__DONNÉES FOURNIES__
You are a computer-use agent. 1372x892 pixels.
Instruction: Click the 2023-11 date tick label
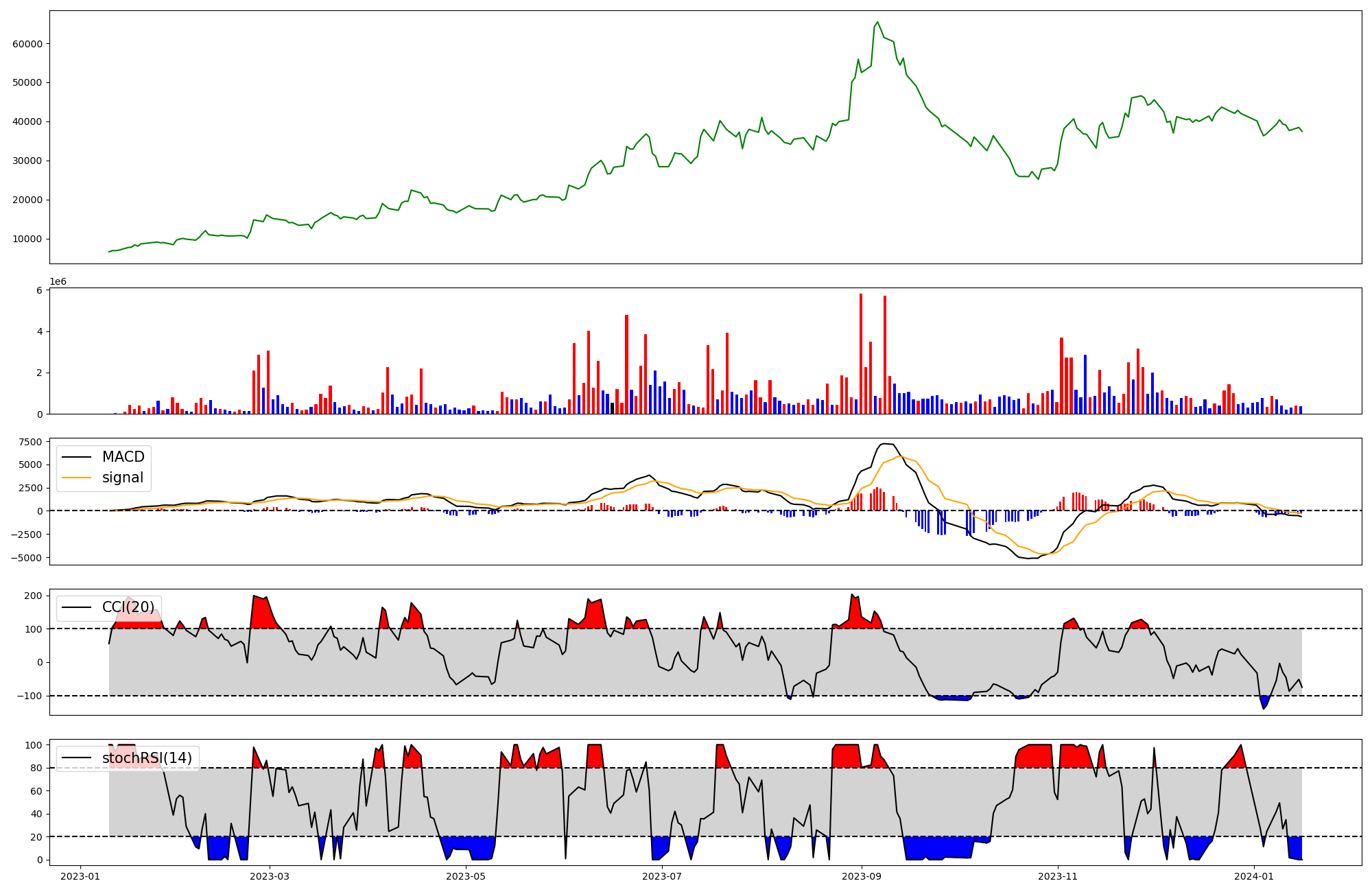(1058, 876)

* * *

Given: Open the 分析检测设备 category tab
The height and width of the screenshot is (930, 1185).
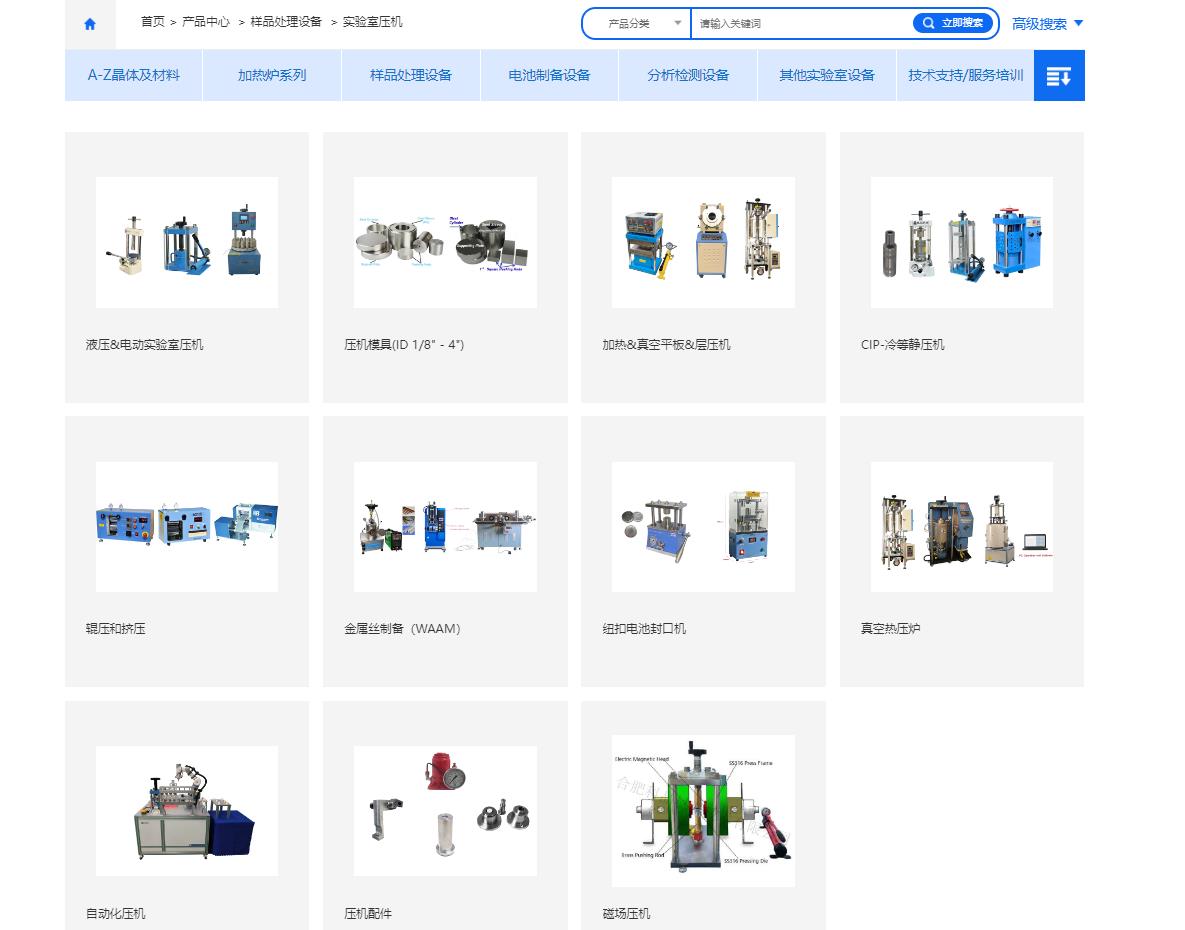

==

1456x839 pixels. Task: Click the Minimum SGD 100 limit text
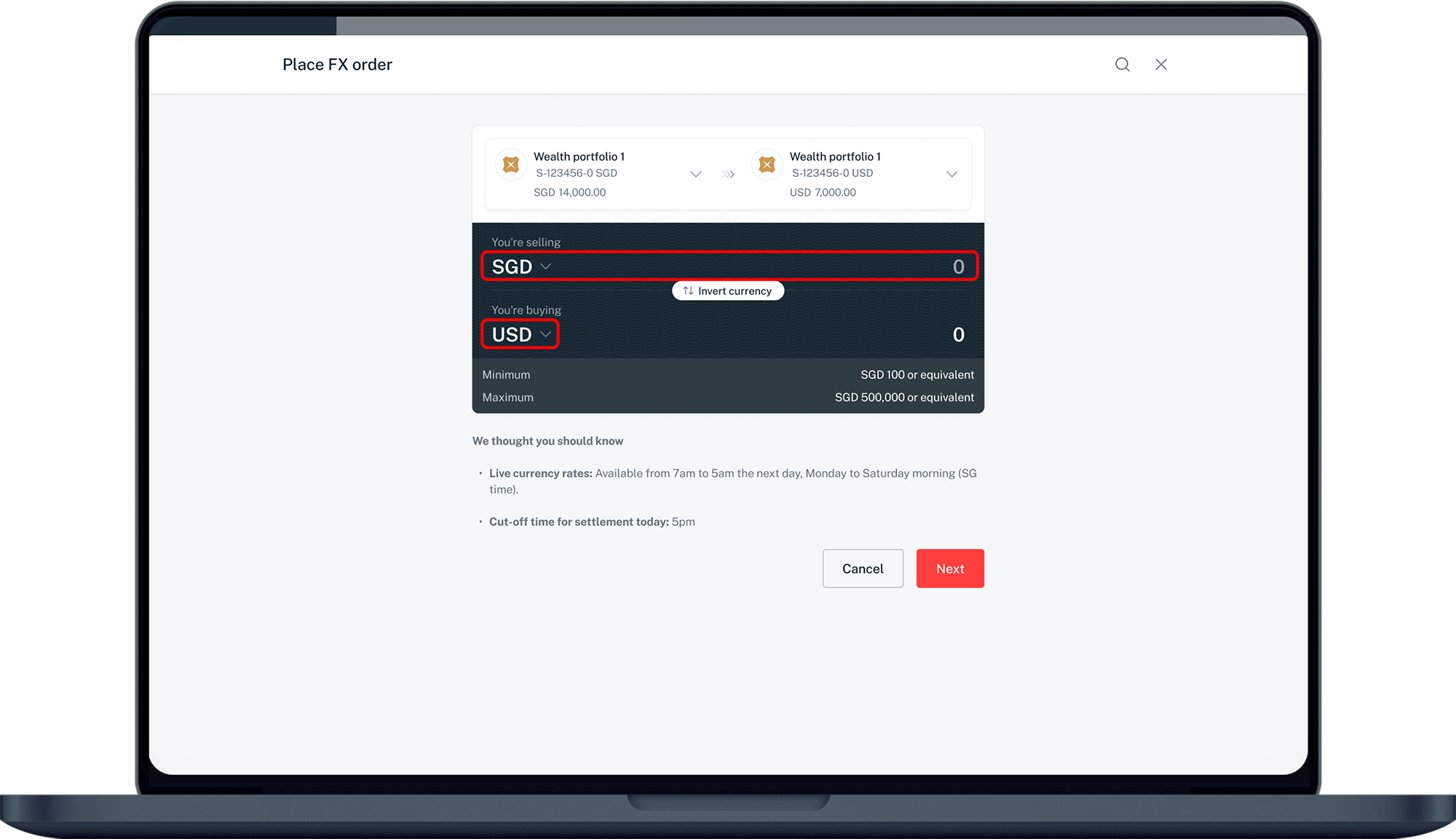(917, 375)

__CONSIGNE__
Recopiez toutes les lignes, demandes comprises, de la ligne contenant « You are a computer-use » jusqu'à la ligne contenant « (1058, 876) » incluse, en redimensionnant uniquement les coordonnées des réponses : multipliez-les par 0,35 et arrondissez à l'entier le plus proche, les demis vers le haut. Laissez les images hors de votre réponse.

__RÉPONSE__
You are a computer-use agent. 1372x892 pixels.
Instruction: Click the 2023-11 date tick label
(370, 307)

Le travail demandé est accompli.